But, then again, I'd love to know a vegan who doesn't eat more than the recommended daily amount of veggies. ;)
Curried Summer Vegetable Medley with Coconut Rice
(recipe obtained from an old issue of Fitness magazine)
1 cup brown basmati or jasmine rice
1 3/4 teaspoon salt 1 15-ounce can light coconut milk
1 tablespoon canola or olive oil
1 scallion, white and light green parts chopped
1 tablespoon peeled and finely chopped ginger
1 large garlic clove, finely chopped
1.5 tablespoons curry powder
1 cup vegetable stock
1 medium yellow bell pepper, seeded and sliced into 1/4-inch strips
1 baby eggplant, cut into 1/4-inch chunks
1/4 pound green beans, trimmed
1/4 pound button mushrooms, thinly sliced
1 yellow summer squash, cut into 1/4-inch slices
1 medium zucchini, cut into 1/4-inch slices
1/2 teaspoon freshly ground black pepper
1/2 teaspoon finely grated lime zest
Freshly squeezed lime juice to taste
2 tablespoons chopped fresh cilantro (optional, but adds a lot of taste)
1. Combine the rice, 1 2/3 cups of water, 1 teaspoon of the salt and 3/4 cup of the coconut milk in a medium saucepan. Bring to a boil, then reduce heat to low. Simmer, covered, about 20 minutes or until most of the liquid has been absorbed and the rice is almost tender.
2. Heat the oil in a large skillet over medium heat. Add the scallion, ginger, and garlic; cook, stirring, 2 minutes. Stir in the curry powder and cook 1 minute.
3. Pour vegetable stock, remaining coconut milk and the bell pepper and the eggplant into skillet; stir to combine. Cover and cook for 5 minutes. Add remaining vegetables and salt and the black pepper. Cover and cook, stirring occasionally, 5 minutes or until vegetables are tender. Stir in the lime zest and lime juice.

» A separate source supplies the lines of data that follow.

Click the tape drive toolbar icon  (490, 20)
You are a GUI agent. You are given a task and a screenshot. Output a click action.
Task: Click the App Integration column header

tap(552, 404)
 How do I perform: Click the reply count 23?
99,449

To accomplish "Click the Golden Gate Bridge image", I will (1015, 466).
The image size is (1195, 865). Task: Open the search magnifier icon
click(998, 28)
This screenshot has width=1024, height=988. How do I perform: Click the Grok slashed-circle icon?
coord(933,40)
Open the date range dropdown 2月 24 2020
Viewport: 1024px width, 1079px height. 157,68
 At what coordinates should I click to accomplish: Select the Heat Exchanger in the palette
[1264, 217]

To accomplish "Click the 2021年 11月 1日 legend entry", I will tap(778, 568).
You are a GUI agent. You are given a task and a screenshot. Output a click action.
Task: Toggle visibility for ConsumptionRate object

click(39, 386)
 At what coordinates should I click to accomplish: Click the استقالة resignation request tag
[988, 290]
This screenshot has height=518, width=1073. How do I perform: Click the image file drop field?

4. Spoon rice onto serving plates and top with curried vegetables. Garnish with cilantro if desired.
|The synergistic scent of the coconut and lime is amazing!|
If you want to save time (and who doesn't?), cut all the veggies and get all the spices and ingredients ready a couple hours before dinnertime, like I did:
By the way, I think this curry is also good for those of you who don't really like the taste coconut; the coconut flavor is very subtle. I'm thinking this is because light coconut milk was used instead of the usual full-fat kind. Either way, tell me what you think. =)
Nutrition Facts per Serving
It serves four but it makes a lot of food! Don't you just love it when recipes make more than you could eat but it's still healthy and within reasonable caloric range? I certainly do. ^_^
This curry is a wonderful source of fiber, vitamin B6, vitamin C, folate, potassium, and manganese.